As I write, professional cycling's best and brightest are pedaling through the mountains and plains of Spain in the Giro d'Italia, arguably the sport’s second most grueling multi-stage race behind the Tour de France. Whether or not you are a cycling fan, you share something with those athletes - the need to prepare your body for the physical challenges you encounter day after day.
Great news! Preparing for a sport, a physically active job or even just waging war with the aging process can be addressed in the gym ahead of time. Start by defining the demands those things place on your body, then simply strengthen and lengthen the areas that need it.
The roots of this challenging routine can be traced back to a hot afternoon in September 2001. I was standing in my living room in Austin, Texas, talking to my wife when my cell phone rang. I picked it up....
"Nate, this is Lance Armstrong."
After I picked my phone up off the floor, I managed to stammer, "What can I do for you, Lance?" I've trained a number of elite athletes in my career, but this was another level altogether!
"My massage therapist says you're the guy to talk to about my off-season strength training. Can we get together and talk about that?"
"Let me check my calendar… yeah, I think I can fit you in. What time works for you?"

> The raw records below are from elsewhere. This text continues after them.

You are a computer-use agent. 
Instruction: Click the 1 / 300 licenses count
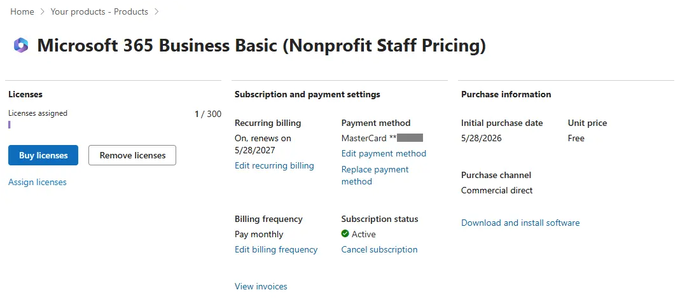tap(208, 114)
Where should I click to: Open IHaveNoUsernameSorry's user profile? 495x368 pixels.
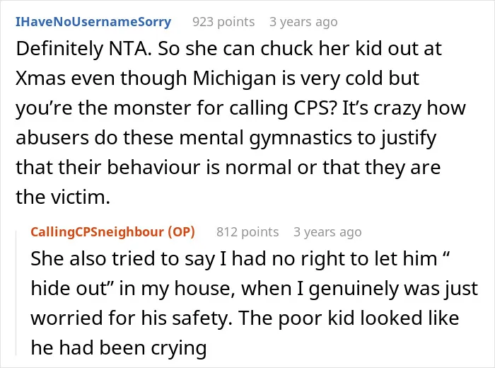[x=93, y=22]
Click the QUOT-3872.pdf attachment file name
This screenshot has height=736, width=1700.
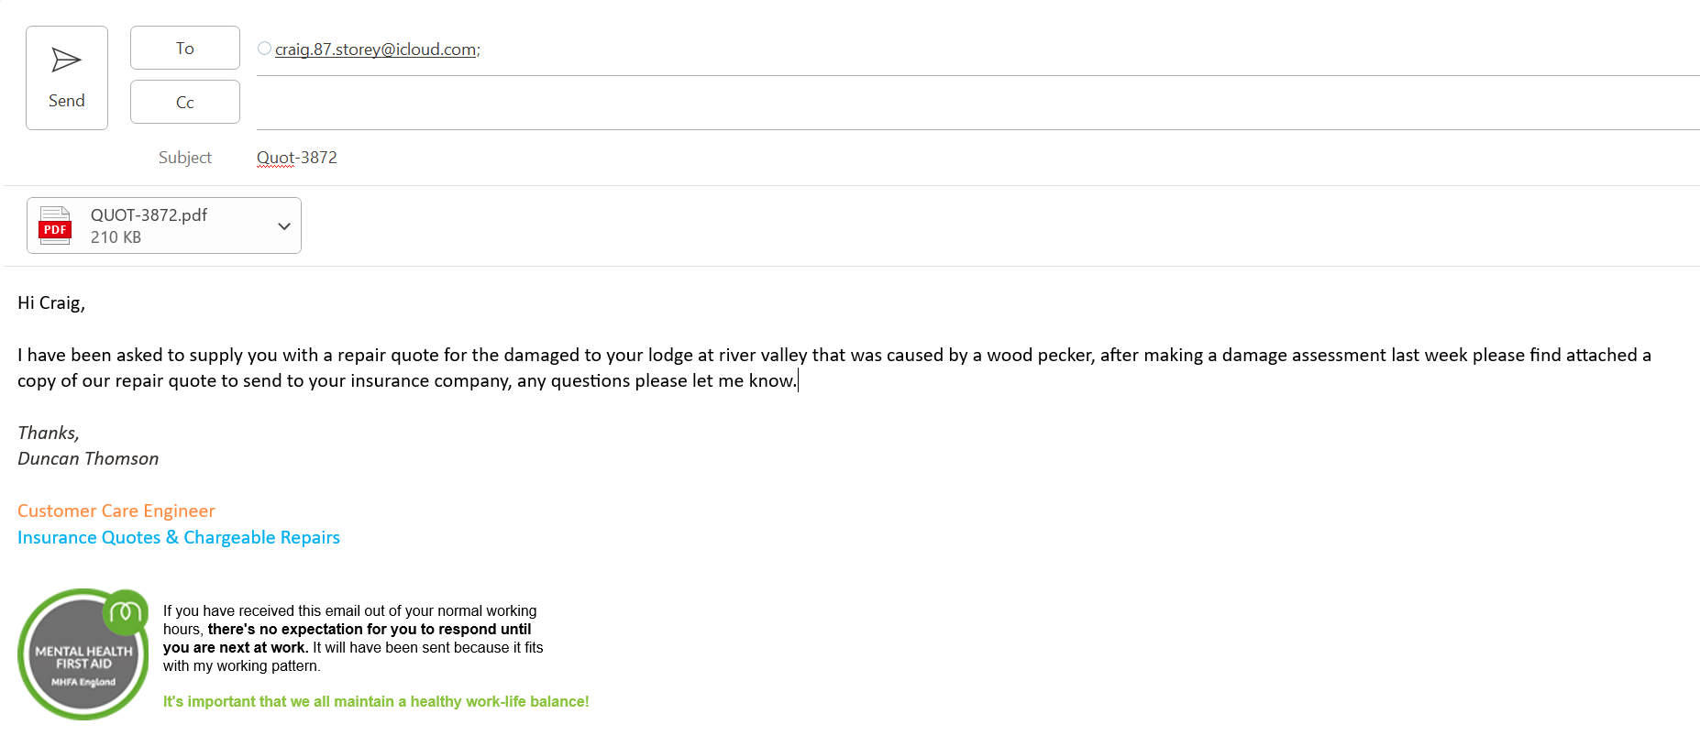[x=149, y=215]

I met with Lance at his home a few days later, discussed what he had in mind, and we were off and running, literally. Our first workout later that week was a five-mile trail run in central Austin, with crunches, push-ups and chin-ups thrown in at regular intervals. We dug deeper into the details of how best to prepare him for another successful year of training and racing and finished the run with a pretty good idea of how to proceed.
I was surprised to learn that Lance had never incorporated much strength and flexibility work into his year-round training. He'd won three Tours already without it, but he had a few more than three in mind. Many athletes at the top of their game become paralyzed by the fact that the only way to go is down, and you know what happens to them. To his credit, Lance was far from paralyzed. He said he needed to add in something extra that off-season.
As he told it, the rigors of training and racing at the professional level and the effects of aging demanded that he be more intentional in preparing his body for competition each year. He was also experiencing the back pain most cyclists get when the miles in the saddle start to add up.
His goals would be improved leg and core strength, muscular endurance and mental toughness, with a focus on maximizing multi-joint movements. After four sessions to lay down some fundamental movement patterns, we dove in to a linearly periodized program. These were followed with a muscular endurance phase during the four weeks before he returned to Europe.